Thursday, November 7, 2013

Rococo (pt. 9)

To get a better sense of this we can look at a painting by the artist Fragonard, who was among the most popular French artists at this time.  Pictured here is a prime example of Rococo painting, called The Swing.
An aristocratic woman is at a secret, romantic rendezvous with her lover, who is pictured on the bottom left, hiding in the bushes and looking up the woman's skirt.  They are out in a very natural setting and away from public observation.  The statue of the young angel on the left is shown holding a finger up to its mouth in a gesture of "silence," to further demonstrate that this meeting is secret (and therefore of questionable integrity).  The man on the right is probably a servant who may have arranged the meeting.  It's a scandalous piece of artwork for many reasons.  Riding on a swing was of course an unrefined activity for a lady during that time, but kicking off one's shoes had to have been even more uncivilized.  But the setting reminds us that they are in an uncivilized situation; they are out in nature, hidden from the eyes of the city and all who would condemn them.  They can afford to be uncivilized and even downright immoral in their flippant, easygoing way.  They can do whatever they want; and why shouldn't they, since they are men and women of money and resources?  It does not matter to them that their people are starving under taxation and famine; they are aristocrats, and they can certainly have a bit of adulterous fun at their own convenience.  It's utterly scandalous—the man is virtually reaching out his arm for the woman's genitalia—but consider the colors and tones Fragonard uses to create the scene.  Warm greens and soft blues establish a dreamy atmosphere of pastoral beauty and comfort, while the delicate pinks of the woman's dress connote a kind of soft loveliness and playful passion.  Angelic statues surround the place, rich lighting reigns down from above, and flowers bloom in radiance—all is bright and gay in the world of this painting.

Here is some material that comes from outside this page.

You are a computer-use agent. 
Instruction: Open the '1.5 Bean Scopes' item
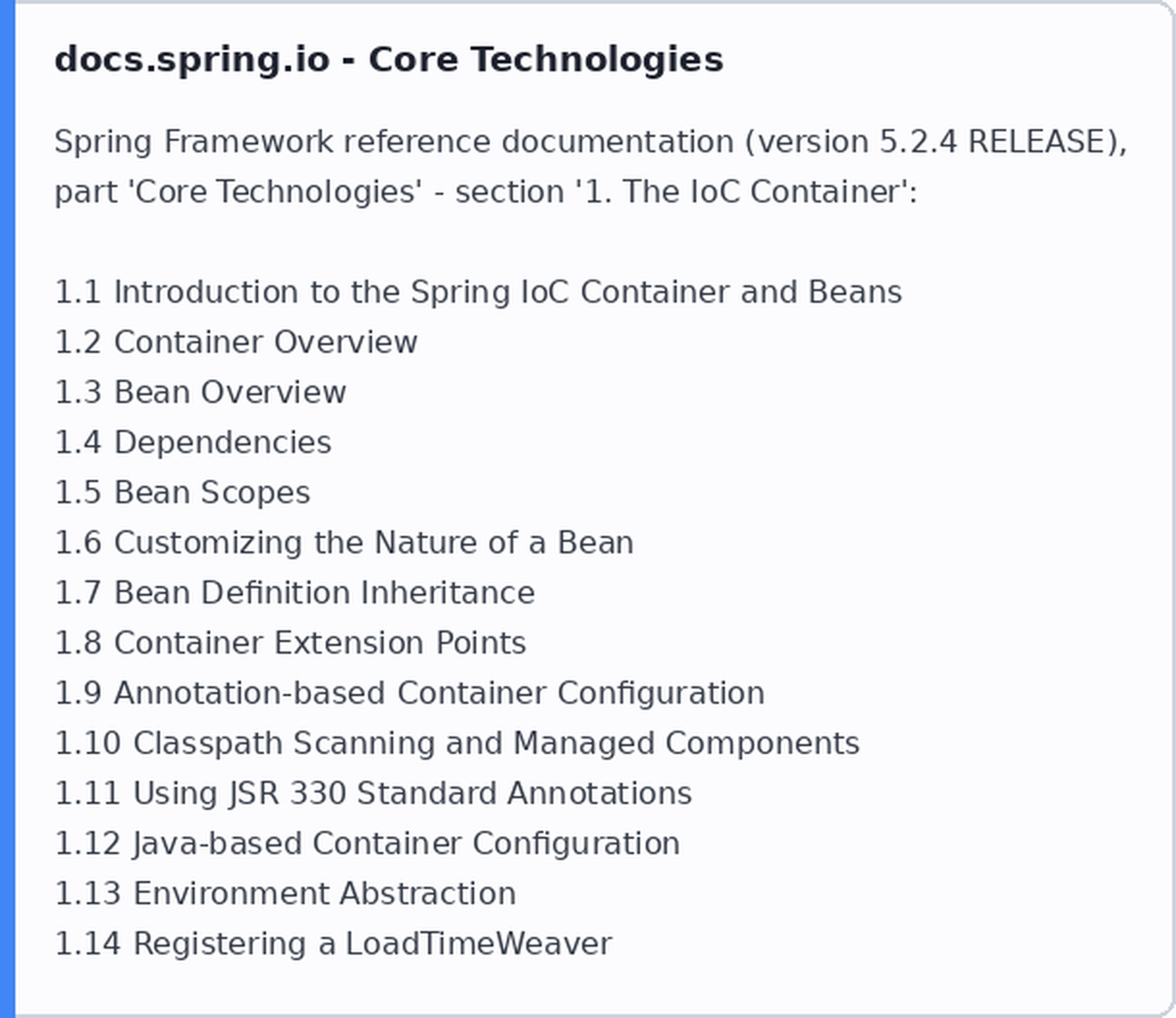[182, 493]
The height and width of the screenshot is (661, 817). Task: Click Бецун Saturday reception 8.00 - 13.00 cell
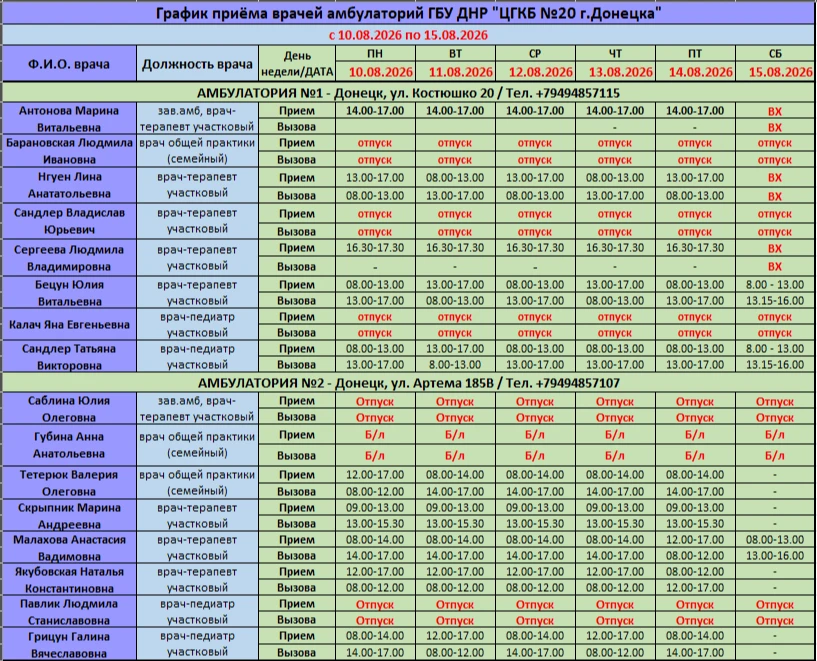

Soft colors, light brushstrokes, delicate figures, and peaceful settings are all common motifs in Rococo art.  Life was, after all, quite good for the wealthy; and the wealthy were the only ones financially stable enough to spend money on commissioning artists to paint for them.
A friend of mine, who was also a student of art history, once defended his reasoning for liking Rococo art best among other historic art forms.  "I know it's silly," he said, "and the whole history behind it with the French aristocracy is awful; but just the style of the paintings themselves is what I like, because they're beautiful.  The colors, the brushwork—it all creates this kind of dreamy utopia.  It's painting an ideal way of how the world should be."  Although I couldn't say that Rococo is my favorite style of art, too, what he said is totally accurate.  He's right; the French painters during this period were attempting to paint an idealized version of the world (like Voltaire's "El Dorado") and, in so doing, were participating in the Enlightenment quest for the perfection of mankind.  Ultimately, it's a philosophical genre of painting; it's just that these artists arrive at their answers to supreme truth and utopian fulfillment in the spendthrift lives of the aristocracy.